■ **SHORT TASK**: Write out the items verbatim from the line containing "You are a computer-use agent. This", including that line, through the end of the items. Omit the pictures.

■ **MATERIALS PROVIDED**:
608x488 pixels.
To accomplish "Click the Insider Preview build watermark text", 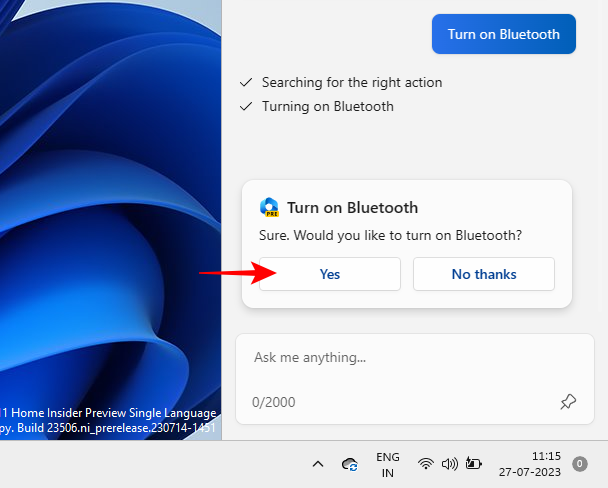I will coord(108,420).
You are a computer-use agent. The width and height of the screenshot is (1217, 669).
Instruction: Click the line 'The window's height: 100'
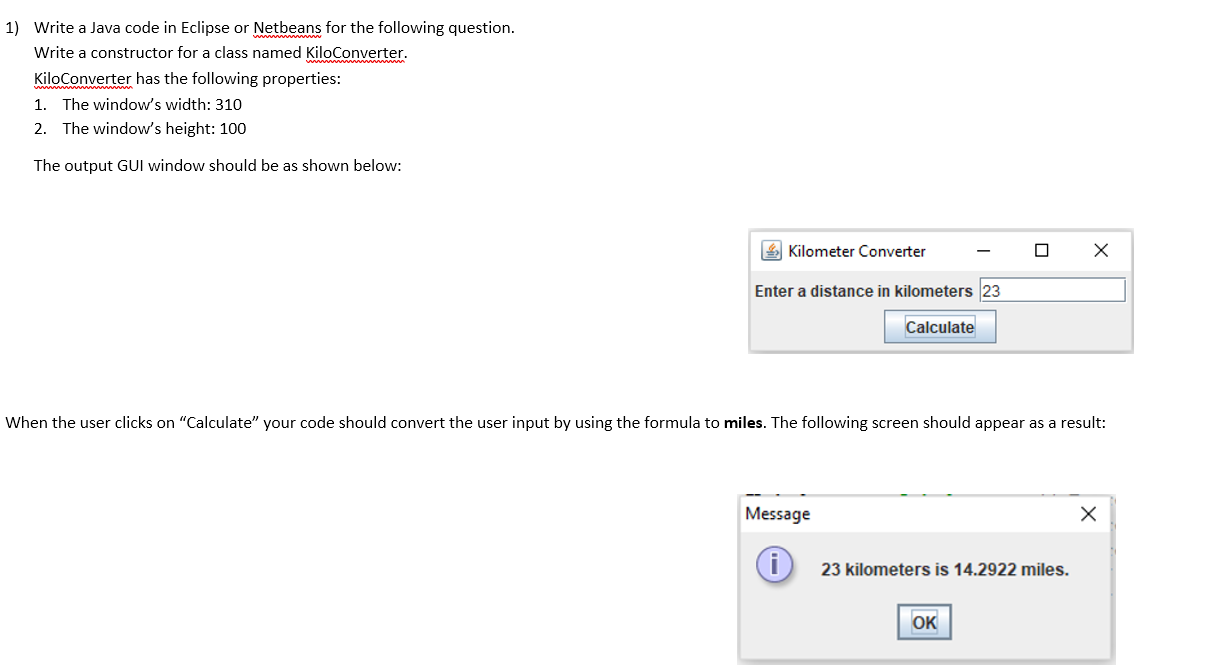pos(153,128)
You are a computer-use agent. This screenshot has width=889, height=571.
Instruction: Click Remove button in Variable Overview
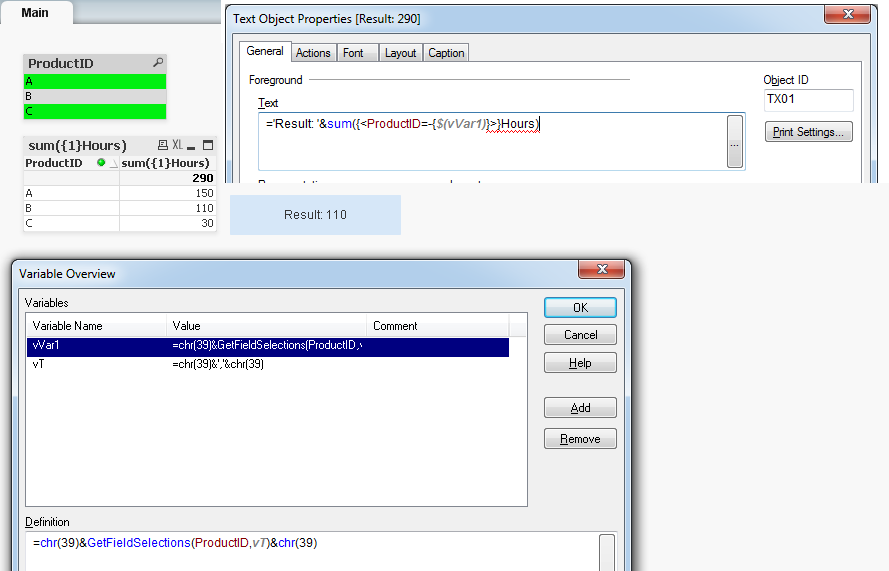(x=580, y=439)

■ **WRITTEN REPLY**:
You are a computer-use agent. This screenshot has width=889, height=571.
Instruction: Click Remove button in Variable Overview
(x=580, y=439)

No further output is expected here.